Chinese tech group Tencent reported its slowest ever revenue growth after being hit by a Chinese crackdown on tech companies and tough Covid-19 restrictions.
The company’s revenue was largely flat in the three months to March, while its net profit fell 51% to Rmb23 billion ($3.4 billion) from a year ago, without analysts’ estimates.
Tencent’s results come a day after China’s top economics official met with dozens of executives and industry experts, pledging to ‘support’ tech companies amid a deepening economic crisis . Tencent said this was encouraging, but it would take time to translate into concrete action.
“From the highest level, clear support signals are being emitted [for “platform economy” companies like Tencent]”, said Martin Lau, president of Tencent, during an earnings call. “For this to translate into a real impact on our business, there is going to be a time lag.
While Shanghai’s lockdown didn’t officially begin until late March, Tencent said on Wednesday its fintech revenue began to feel the impact of the restrictions from mid-March.
James Mitchell, the company’s chief strategy officer, said the effect was particularly acute because many companies’ headquarters were in Shanghai, where advertising budget decisions were made. “Covid is hurting consumption, which doesn’t help,” he added. “We are not exempt from it.”
“Tencent and Alibaba are good weather stocks for China’s new economy and that reflects dire consumer and business confidence,” said 86Research analyst Charlie Chai.
Tencent, China’s most valuable company, said revenue from domestic games, an important segment for the group, fell 1% to Rmb33 billion from a year ago, while revenue from online advertising fell 18% to Rmb 18 billion.
“Online advertising revenue has declined. . . reflecting weak demand from advertiser categories including education, internet services and e-commerce,” Tencent said.
The company blamed the “direct and indirect effects” of the government’s decision last year to limit children to around three hours of play per week for the impact on national gaming revenue.
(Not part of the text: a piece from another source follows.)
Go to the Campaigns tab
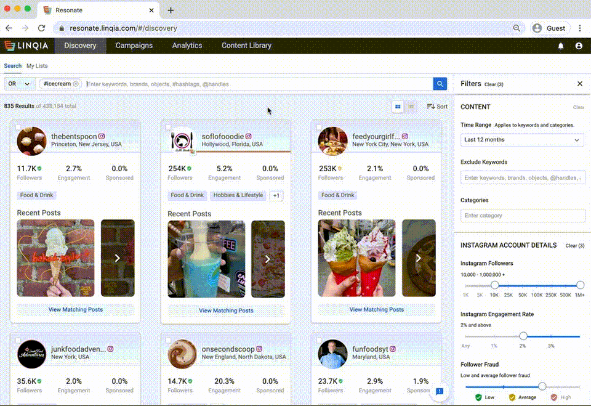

Executives said that while game approvals have restarted, they expect the pace of approvals to continue to slow.
As it faces regulatory challenges closer to home, Tencent has sought to expand overseas over the past year and increased its investments in overseas start-ups.
But the company said it saw disappointing revenue from some of its international games such as PUBG Mobile, with global gaming revenue down 20% in the quarter to Rmb10.6 billion.
The value of the company’s investments in listed companies also fell to Rmb606 billion as of March 31 from Rmb982.8 billion at the end of last year. In January, the group sold a $3 billion stake in Singapore-based Sea. Mitchell said rising global interest rates posed risks to some of his investments in high-growth companies and he was managing that by accelerating the pace of divestments.
Bo Pei, technology analyst at US Tiger Securities, said Tencent missed revenue and profit estimates for the quarter, mainly due to economic weakness and pandemic shutdowns in China.
“Given that shutdowns began in mid-March and are still in place in some cities, including Shanghai, Tencent’s outlook for the second quarter is even more challenging,” he added.